Cary: Subdivision Ordinances

Through the process of creating its 2001 Land Use Plan, the town of Cary, NC, formulated goals for itself: retain a sense of place, have a more human-scale and pedestrian-oriented environment, avoid strip development along arterials, focus commercial activity into discrete nodes, and increase connectivity. Street connectivity was seen as a way to foster a sense of community by creating places that encouraged informal, casual interactions and meetings.

The town emphasized street-connectivity standards when creating its Design Guidelines, which immediately followed the Land Use Plan. The guidelines outlined connectivity characteristics, such as developments should be linked by roads and continuous sidewalks and have easy-to- use internal-circulation networks for all modes of travel. The guidelines also divided developments into different categories and provided developers with illustrative plans and a checklist of desired elements for each development type. For residential subdivisions, the design guidelines recommended reducing the use of cul-de-sacs or adapting them to include pedestrian or bicycle connections.

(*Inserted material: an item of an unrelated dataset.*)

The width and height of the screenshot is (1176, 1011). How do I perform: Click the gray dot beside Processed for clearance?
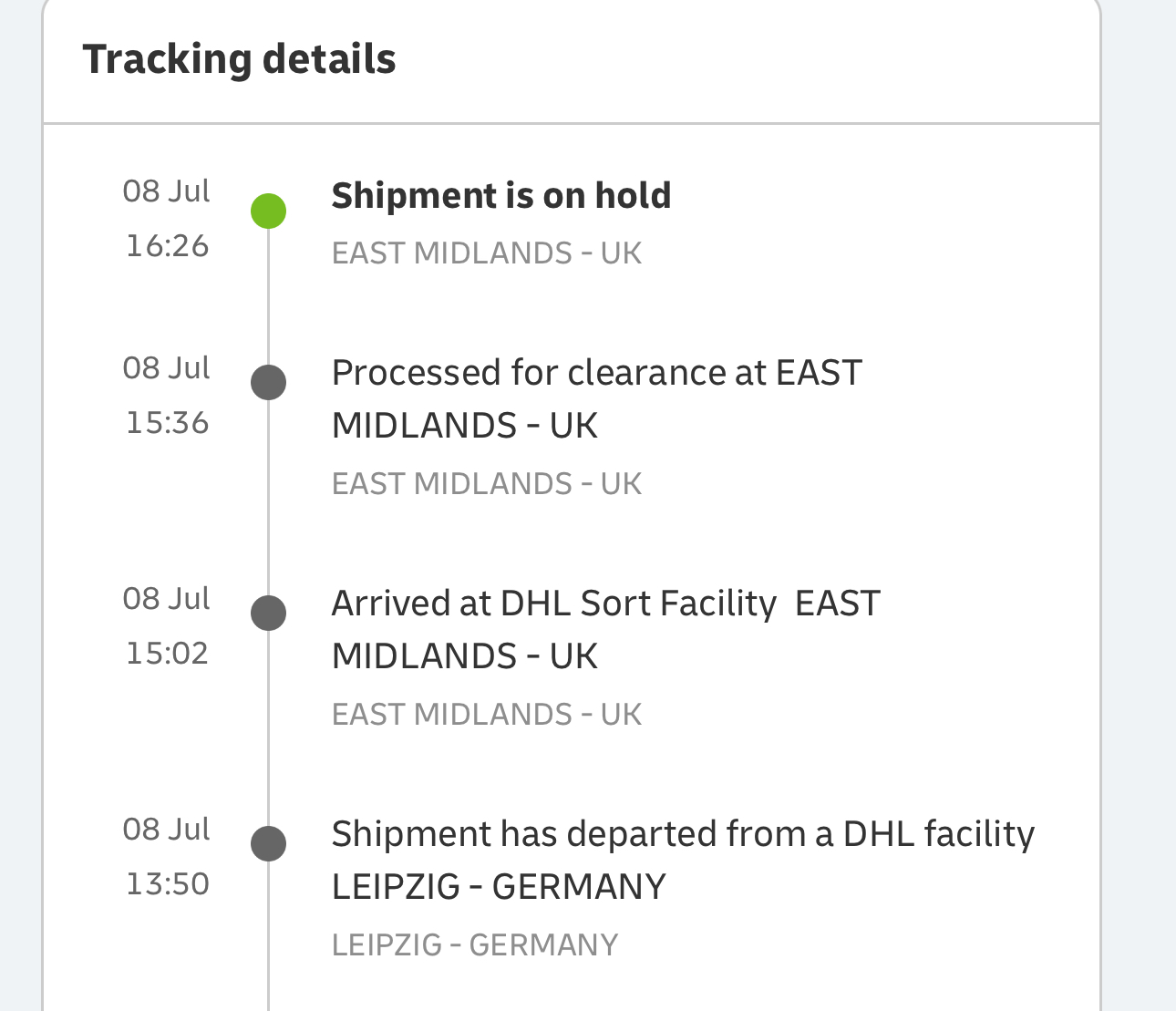tap(268, 382)
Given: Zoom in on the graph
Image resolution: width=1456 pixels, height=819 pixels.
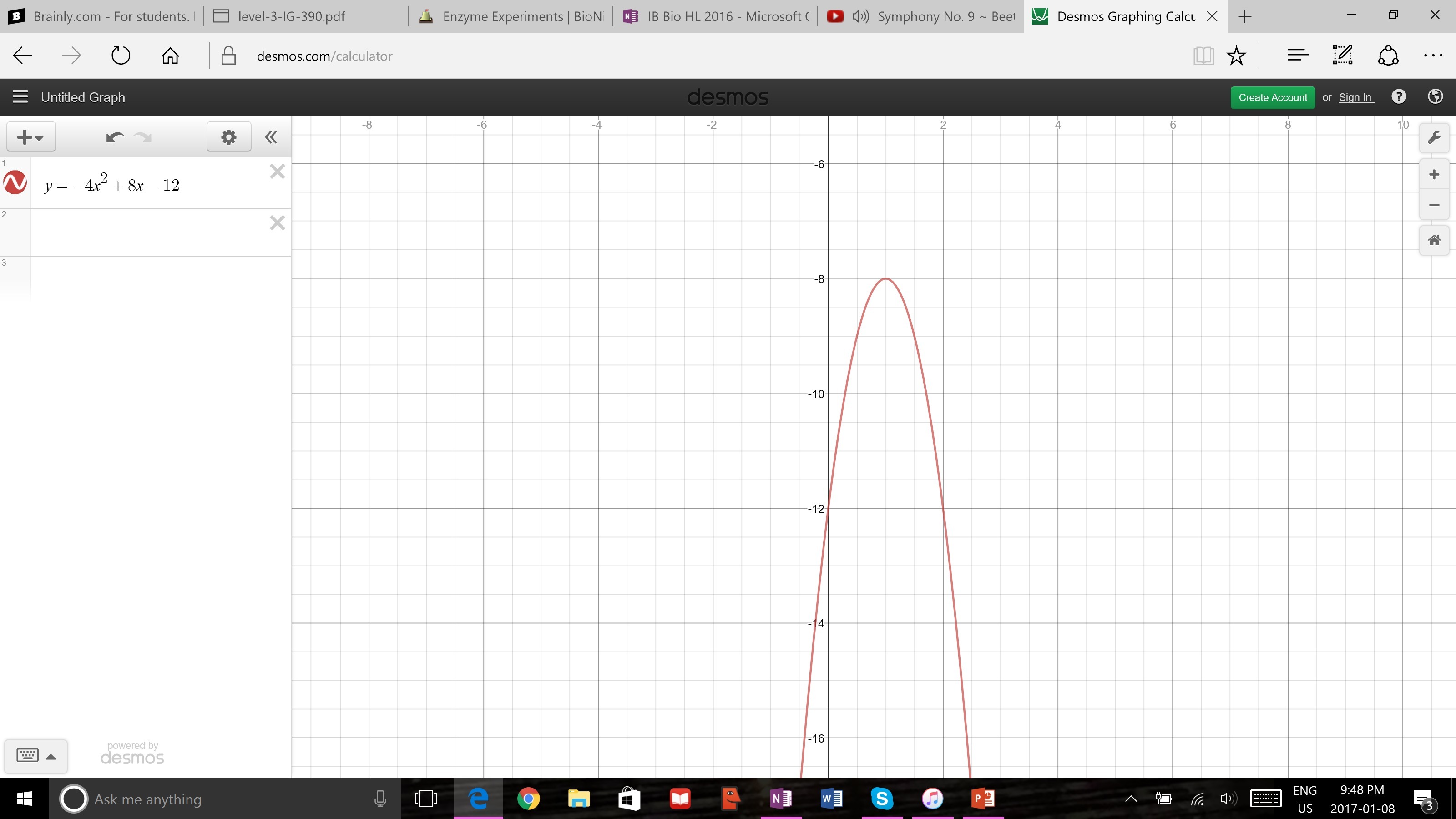Looking at the screenshot, I should click(x=1434, y=175).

The 2003 update to Cary’s Land Development Ordinance mandated that blocks should be no more than 1,250′ in length to create minimum street-connectivity standards for new residential development.

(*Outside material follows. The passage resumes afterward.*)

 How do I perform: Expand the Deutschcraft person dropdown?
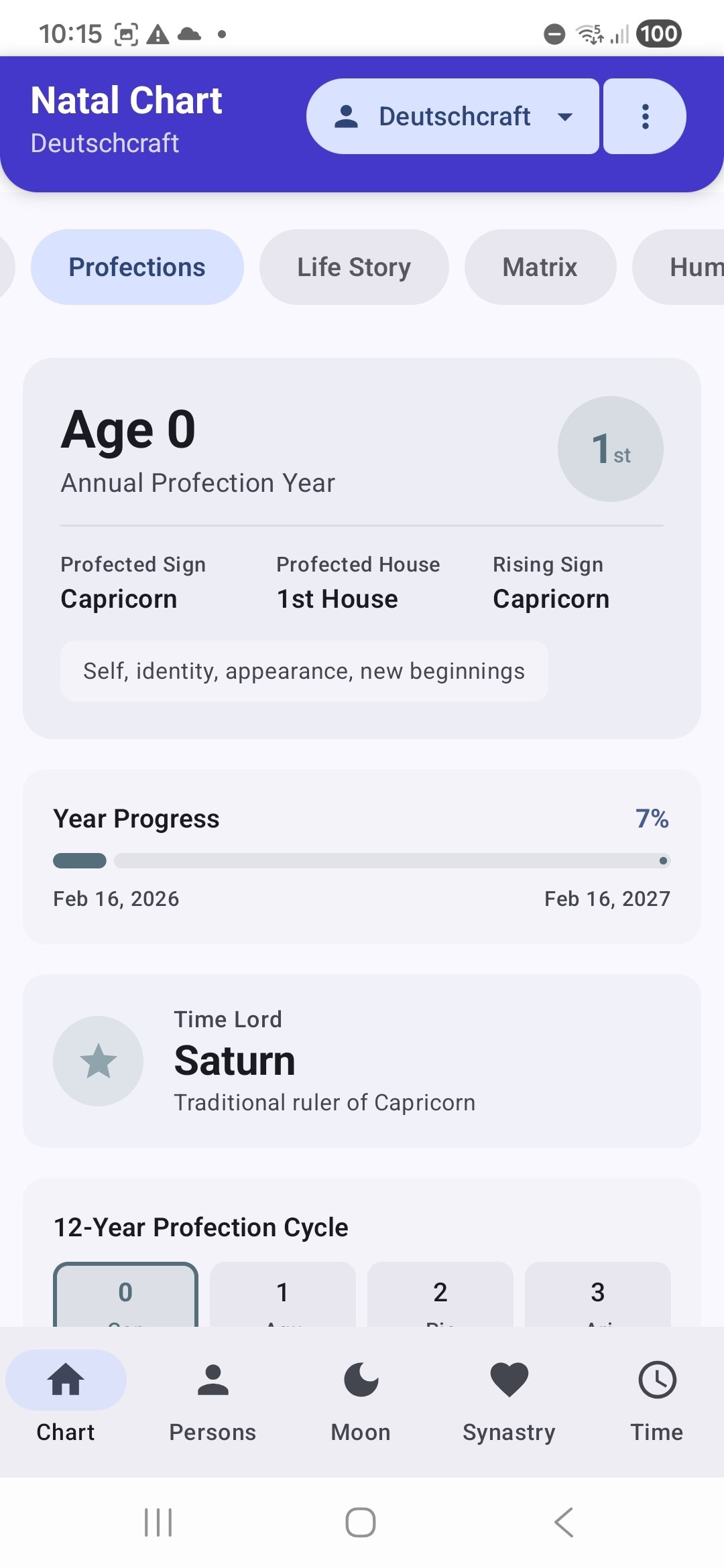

The town’s 2007 Pedestrian Plan recommended further updates to the Design Guidelines and Land Development Ordinance to improve pedestrian connectivity standards throughout the town. Recommended edits included requiring vehicular and pedestrian access to at least two public streets for all developments with more than 100 residential units and creating a pedestrian connectivity index to supplement the existing vehicular-oriented street connectivity index.